[Records from a data source]
================================

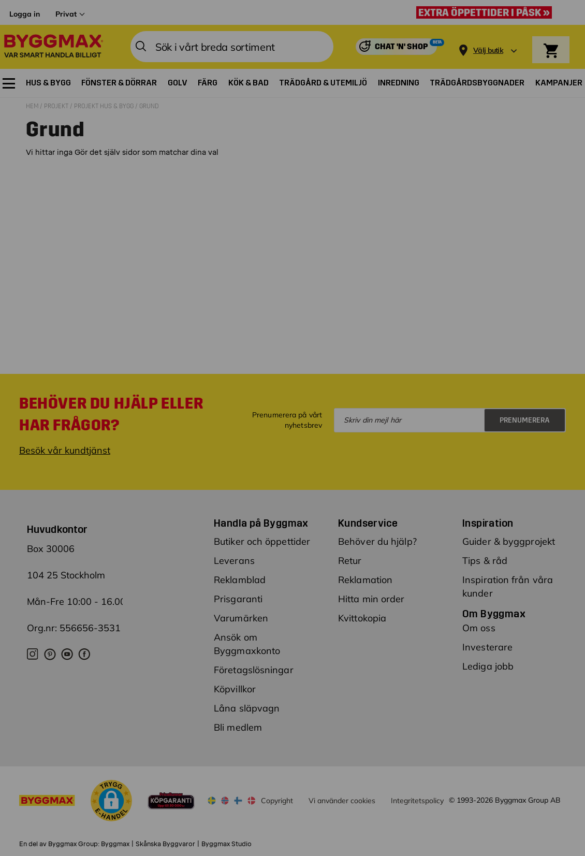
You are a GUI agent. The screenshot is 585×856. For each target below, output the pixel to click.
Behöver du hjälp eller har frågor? (111, 414)
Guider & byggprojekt (508, 541)
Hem (33, 106)
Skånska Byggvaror (165, 844)
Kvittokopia (362, 618)
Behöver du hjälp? (377, 541)
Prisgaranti (238, 599)
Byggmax (115, 844)
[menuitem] (9, 83)
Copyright (277, 800)
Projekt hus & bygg (104, 106)
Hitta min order (371, 599)
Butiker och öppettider (262, 541)
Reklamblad (240, 580)
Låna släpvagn (247, 708)
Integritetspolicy (417, 800)
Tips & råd (484, 561)
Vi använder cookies (342, 800)
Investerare (487, 647)
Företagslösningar (254, 670)
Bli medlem (238, 727)
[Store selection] (487, 46)
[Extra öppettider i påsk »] (486, 12)
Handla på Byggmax (261, 523)
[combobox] (231, 46)
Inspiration (487, 523)
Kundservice (368, 523)
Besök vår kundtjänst (64, 450)
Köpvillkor (235, 689)
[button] (111, 802)
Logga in (24, 14)
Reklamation (365, 580)
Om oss (478, 628)
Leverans (234, 561)
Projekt (57, 106)
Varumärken (241, 618)
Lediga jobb (488, 666)
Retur (350, 561)
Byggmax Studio (226, 844)
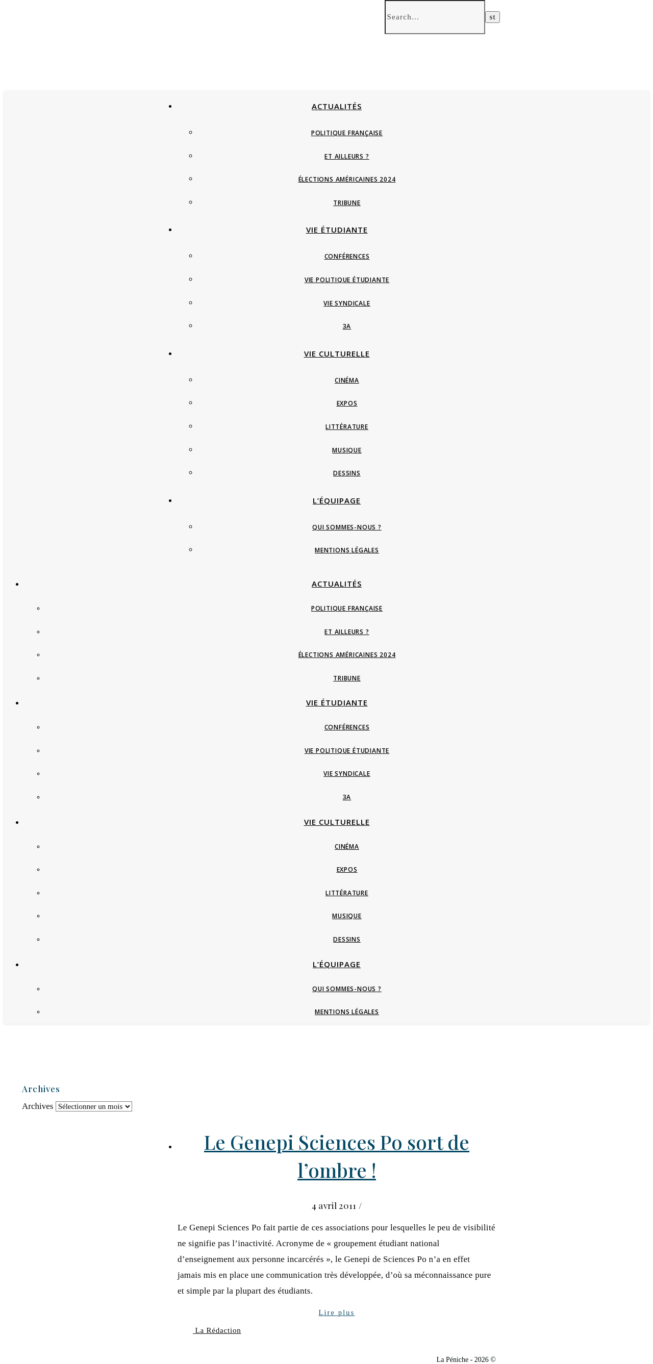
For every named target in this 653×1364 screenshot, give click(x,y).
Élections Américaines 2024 (347, 179)
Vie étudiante (337, 229)
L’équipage (337, 500)
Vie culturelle (337, 353)
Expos (347, 403)
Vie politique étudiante (347, 279)
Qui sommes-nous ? (347, 527)
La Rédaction (218, 1330)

================================

- [TASK GOAL]:
Rewrite the lines of the material starting at the line containing "Butiker och öppettider (262, 541)" and ending at the line containing "[Store selection] (487, 46)", keeping each request as it is and multiplying both coordinates of each answer by 0.3, rounding to whole numbers with halves rounded up. Give only those lines, both ends included.

- [SOLUTION TO THE PROBLEM]:
Butiker och öppettider (79, 162)
Reklamblad (72, 174)
Låna släpvagn (74, 212)
Integritetspolicy (125, 240)
Tips & råd (145, 168)
Vi använder cookies (103, 240)
Investerare (146, 194)
Företagslösningar (76, 201)
Bli medlem (71, 218)
[Store selection] (146, 14)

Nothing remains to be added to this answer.